We haven’t ever met and I know you must be a busy man. Especially with all eyes on your office as you develop the meaningful use definition. I feel compelled to throw in my two cents. I’ve got a feeling I’m not the only one, but here goes.

Please don’t create another quality measures reporting program. CMS already has quality measure reporting programs for eligible professionals (PQRI) and for hospitals (RHQDAPU which we all call The Core Measures).
Instead, enable those programs for “reporting from an EHR” first.

Then, add more quality measures. Do make sure those are enabled for “reporting from an EHR” and vetted, of course, through the established channels.

Definitely don’t ask us to report new quality measures before there are specs for EHR reporting. That was clearly not the intent of congress when they added that part about the Secretary not requiring electronic reporting of information on clinical quality measures unless the Secretary has the capacity to accept the information electronically. I don’t think they meant keying in some data on a website.

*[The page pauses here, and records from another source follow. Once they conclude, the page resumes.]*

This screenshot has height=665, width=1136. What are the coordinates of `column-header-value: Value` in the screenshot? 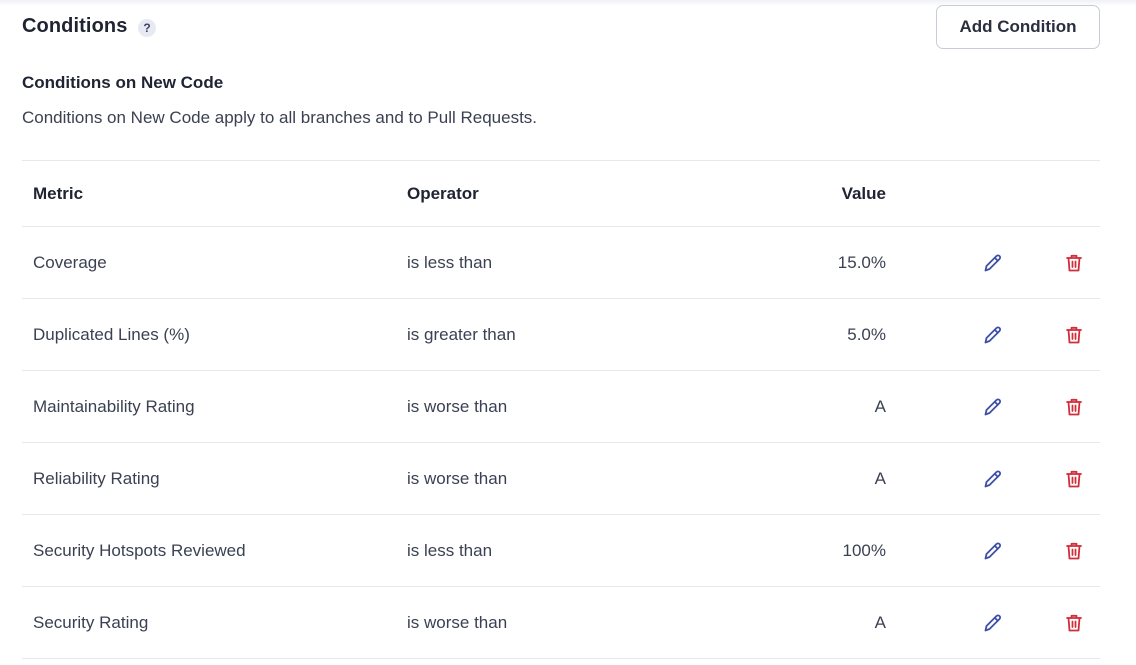 It's located at (864, 193).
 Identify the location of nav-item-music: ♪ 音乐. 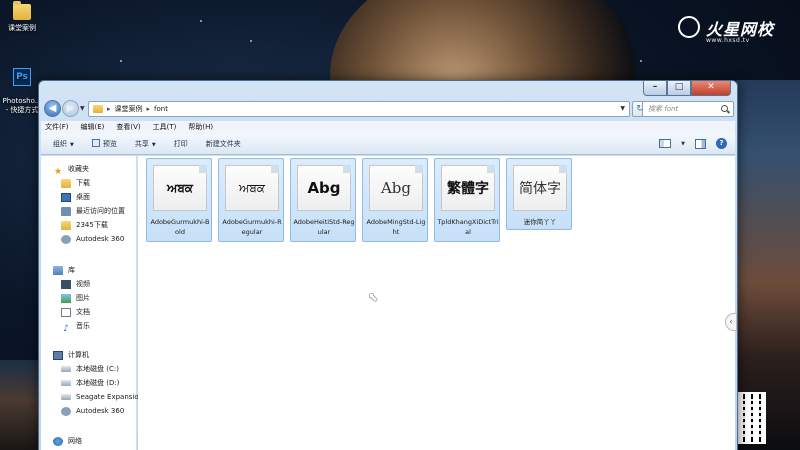
(76, 326).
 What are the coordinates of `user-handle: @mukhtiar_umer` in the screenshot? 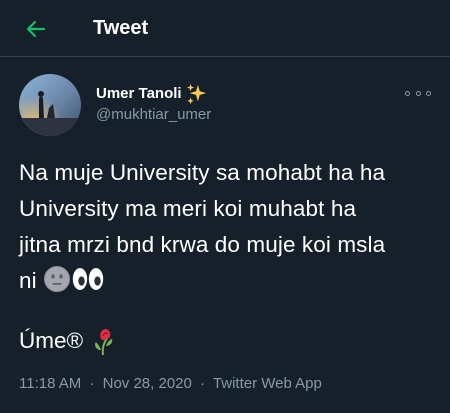 It's located at (154, 115).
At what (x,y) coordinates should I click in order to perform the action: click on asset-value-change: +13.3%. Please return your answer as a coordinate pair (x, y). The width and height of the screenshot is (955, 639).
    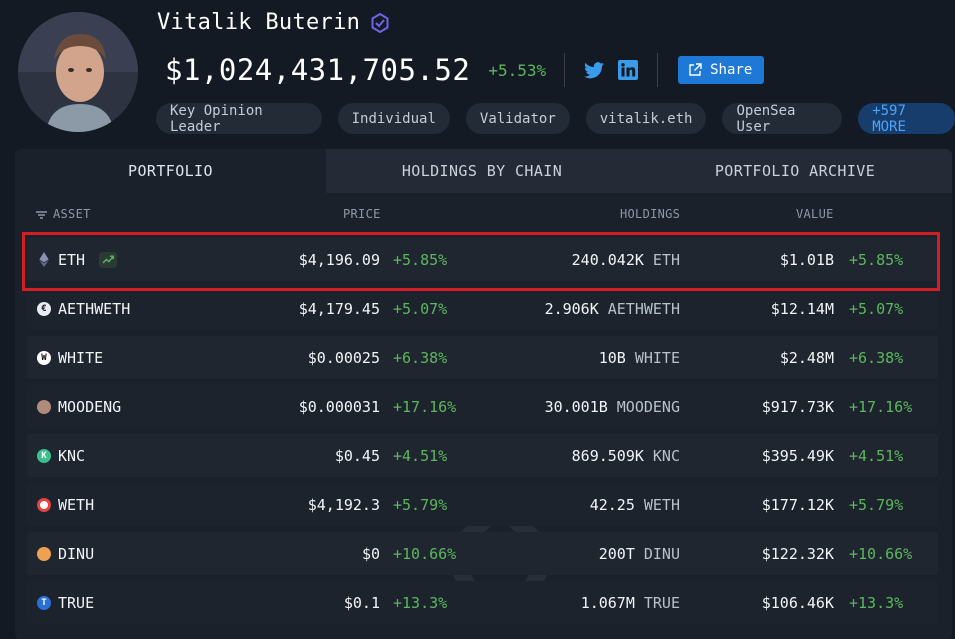
    Looking at the image, I should click on (876, 602).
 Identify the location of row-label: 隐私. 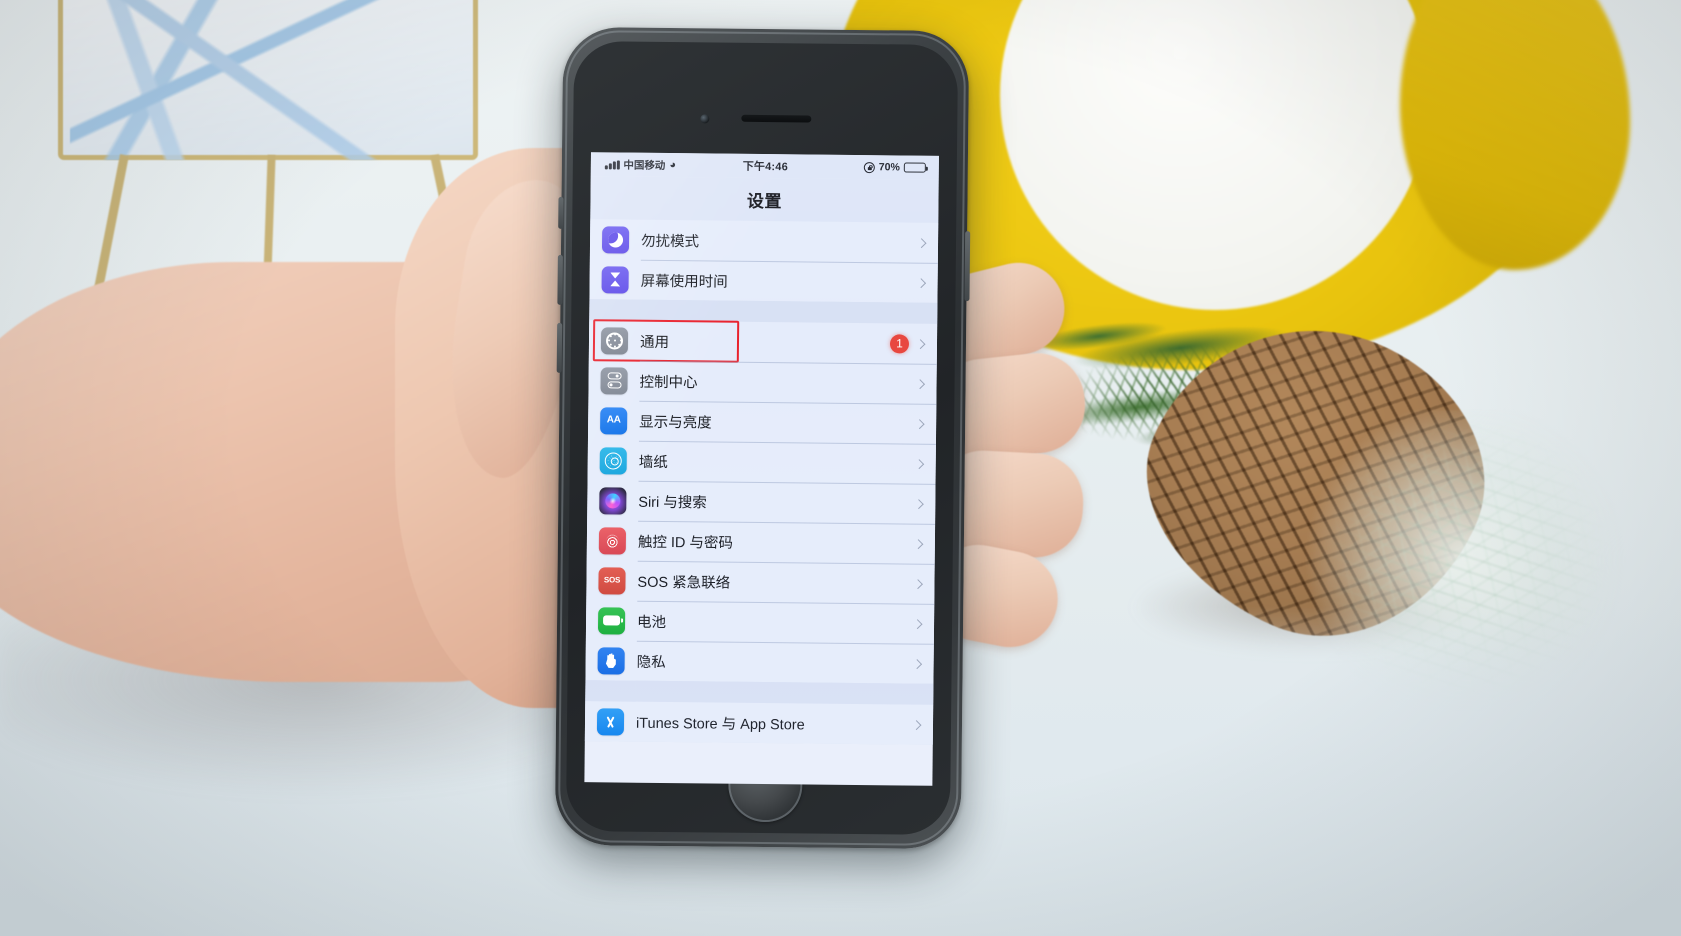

If you insist on quality measures in Stage 1, couldn’t you just use satisfactory reporting through the existing programs while you get the “reporting from an EHR” part worked out?

By the way, can you define “reporting from an EHR” a little better? Does that mean that every element of the quality measure has to be in a data field in the EHR? In a standard format? I’m sure you already know this – but there are large gaps in the standards necessary for quality measure reporting from an EHR. For example, allergies, exclusions, patient level education and communication are missing or inadequate for quality reporting. And, the standards that are approved, those aren’t fully implemented.

Does registry reporting count? If the data is interfaced or extracted from the EHR and submitted by a registry, is that “reporting from an EHR?”

On to something else: CPOE. 10% for hospitals? Eeek. That seems a bit low, but whatever. It’s easy for us to say since we implemented CPOE back in 2003. But, the part about the nurse, what’s that? If a physician calls in an order and the nurse enters it, does that count?

On the other side of the coin, 80% for eligible professionals is awfully high if that means the physician has to physically do the entry. In our clinics, for example, we ask the nurses to review health maintenance with patients during intake. “Ma’am, I see you are due for a mammogram. Would you like for us to schedule that while you are here today?” That suggested order is accepted and queued for the physician’s signature. Does that count as CPOE, or not?

Moving on to some of those other measures. How the heck are we supposed to get the denominator for the ones where they include items NOT in the EHR? For labs, if we get a paper result that includes a CBC and an A1c, is that one? Or two?  Or 22? Are we supposed to count the pages of paper?!?!?

And finally, won’t that lab measure encourage duplication. If the EP is penalized for having paper results and the patient brings one in, what’s the EP to do? “Sorry, lady, that will count against me for meaningful use. I’ll have to redo that lab test using my interfaced lab so the result will go into my EHR. I know it sounds crazy, but it is worth $44,000 to me.”

As I said, I know you must be busy. Thanks for taking the time to listen.